Take, for example, the paper of record: The New York Times. The Gray Lady’s reflexive take seems to be that there’s no there there. At least, that’s my interpretation of their headline, “House Republican Report Finds No Evidence of Wrongdoing by President Biden,” and sub-headline: “After months of investigation and many public accusations of corruption against Mr. Biden and his family, the first report of the premier House GOP inquiry showed no proof of such misconduct.”
Obviously, the yet-unknown question is whether Joe Biden, a.k.a. “the Big Guy,” ever actually used his position as vice president to repay the favors.
Choosing to focus on that, rather than the very sketchy circumstantial evidence, is a form of bias. I mean, it’s hard to imagine the Times headlining an article about Jared Kushner’s $2 billion Saudi deal with the words, “No Evidence of Wrongdoing by Trump.”
Unless your assumption is that Republicans made the whole thing up, there are a couple of legitimate questions that deserve some answers: Why would foreign entities give millions to Biden family members and get nothing in return (as Florida Rep. Byron Donalds pointed out during Wednesday’s press conference, it’s not like the Biden family has a business that might explain transactions)? And why would Biden family members seemingly go to such great lengths to create shell companies to confuse anyone attempting to trace the money?
Comer says he’s still in the “beginning stages” of an investigation, and this also seems reasonable. For example, Republicans are currently trying to subpoena an FBI document from a whistleblower who they believe will corroborate their case.
At the very least, my curiosity is piqued. The Wall Street Journal might have put it best on Wednesday, when it editorialized, “There may not be a smoking gun, but there’s plenty of suspicious smoke worth investigating.”
So, is it wrong for media figures to be open to the possibility that Republican investigations might demonstrate that there’s a there there?
For many people, the answer is a resounding “YES!”
The notion is that by even entertaining such allegations we are engaging in a sort of both-siderism. “Bad actors inject incomplete information into the bloodstream so people can legitimately speculate on what it might mean,” liberal columnist Bill Scher warned me this week. In other words, don’t fall for innuendo, wait for the facts.
While few journalists will come right out and say this, they don’t have to; the tone of their coverage reflects their confidence that this is yet another GOP scam. The assumption is that Donald Trump and his minions are an existential threat to liberal democracy, and that they lie and engage in misinformation to distract our attention from their abuses.

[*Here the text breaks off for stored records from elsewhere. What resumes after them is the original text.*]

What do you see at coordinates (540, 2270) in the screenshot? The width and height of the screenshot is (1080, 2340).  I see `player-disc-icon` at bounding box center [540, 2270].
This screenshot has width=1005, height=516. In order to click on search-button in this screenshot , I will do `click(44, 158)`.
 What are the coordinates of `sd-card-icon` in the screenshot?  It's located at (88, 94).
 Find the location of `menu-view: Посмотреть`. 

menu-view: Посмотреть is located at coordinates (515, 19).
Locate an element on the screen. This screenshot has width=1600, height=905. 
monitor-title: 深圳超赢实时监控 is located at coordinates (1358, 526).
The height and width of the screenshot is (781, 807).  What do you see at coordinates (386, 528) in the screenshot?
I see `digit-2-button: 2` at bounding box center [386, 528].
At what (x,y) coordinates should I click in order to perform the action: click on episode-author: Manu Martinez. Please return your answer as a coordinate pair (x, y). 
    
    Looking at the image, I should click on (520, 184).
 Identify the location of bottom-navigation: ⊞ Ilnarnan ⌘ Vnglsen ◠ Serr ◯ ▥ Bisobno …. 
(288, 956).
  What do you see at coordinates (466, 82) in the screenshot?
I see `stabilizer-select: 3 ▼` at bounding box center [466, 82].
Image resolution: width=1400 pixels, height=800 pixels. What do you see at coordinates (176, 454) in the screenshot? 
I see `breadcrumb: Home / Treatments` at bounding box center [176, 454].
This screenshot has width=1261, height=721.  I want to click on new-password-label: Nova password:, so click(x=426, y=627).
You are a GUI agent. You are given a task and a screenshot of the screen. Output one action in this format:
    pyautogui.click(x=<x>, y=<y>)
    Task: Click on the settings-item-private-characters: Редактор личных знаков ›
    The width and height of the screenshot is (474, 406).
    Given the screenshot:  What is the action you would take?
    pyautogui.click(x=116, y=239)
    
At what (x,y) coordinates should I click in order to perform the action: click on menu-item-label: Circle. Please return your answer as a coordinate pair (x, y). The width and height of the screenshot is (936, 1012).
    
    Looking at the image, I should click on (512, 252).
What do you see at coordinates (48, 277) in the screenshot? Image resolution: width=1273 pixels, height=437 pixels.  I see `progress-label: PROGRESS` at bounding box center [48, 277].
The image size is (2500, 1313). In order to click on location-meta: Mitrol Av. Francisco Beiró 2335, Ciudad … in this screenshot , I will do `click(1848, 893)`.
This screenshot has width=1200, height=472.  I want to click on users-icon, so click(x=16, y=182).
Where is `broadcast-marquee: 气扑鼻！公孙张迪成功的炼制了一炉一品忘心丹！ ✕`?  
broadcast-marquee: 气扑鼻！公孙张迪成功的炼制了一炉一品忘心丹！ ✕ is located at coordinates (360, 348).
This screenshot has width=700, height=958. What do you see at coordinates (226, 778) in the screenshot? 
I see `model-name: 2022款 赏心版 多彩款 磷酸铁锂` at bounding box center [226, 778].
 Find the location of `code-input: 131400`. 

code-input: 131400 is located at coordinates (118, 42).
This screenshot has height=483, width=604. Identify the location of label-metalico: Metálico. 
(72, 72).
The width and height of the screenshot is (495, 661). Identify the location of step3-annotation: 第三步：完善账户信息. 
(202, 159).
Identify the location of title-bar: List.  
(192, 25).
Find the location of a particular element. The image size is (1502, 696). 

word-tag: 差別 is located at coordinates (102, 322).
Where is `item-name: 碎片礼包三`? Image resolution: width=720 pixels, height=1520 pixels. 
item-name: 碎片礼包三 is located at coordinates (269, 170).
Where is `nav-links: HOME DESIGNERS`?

Fact check: This is mostly true. Republicans have done little to engender the public’s trust. They are often full of shit. There’s also a sense that, whatever the Bidens are guilty of, the Trumps are guilty of something worse. This also rings true.
But in the past, these same assumptions have caused otherwise serious and smart journalists and outlets to make embarrassing mistakes—to get out over their skis hypothesizing that Donald Trump was a Russian asset.
Many good journalists assumed (based on the word of experts) that the Hunter Biden laptop story was part of a Russian disinformation campaign. And this same bias led many to dismiss the possibility that the COVID-19 virus came from a Wuhan lab leak (The New York Times headline still reads, “Senator Tom Cotton Repeats Fringe Theory of Coronavirus Origins.”)
You would think that, by now, the mainstream media would have a little more humility. When we blow stories by following our priors, it further erodes our credibility and reinforces the sense that we traffic “fake news” propaganda. At some point, it’s hard to blame conservative readers and viewers for taking their business elsewhere.
It is the responsibility of the media to follow the facts wherever they may lead. Journalists are supposed to be both skeptical (“If your mother tells you she loves you, check it out”) and curious.
With apologies to Ronald Reagan, my advice to my colleagues in the media is this: Distrust, but verify.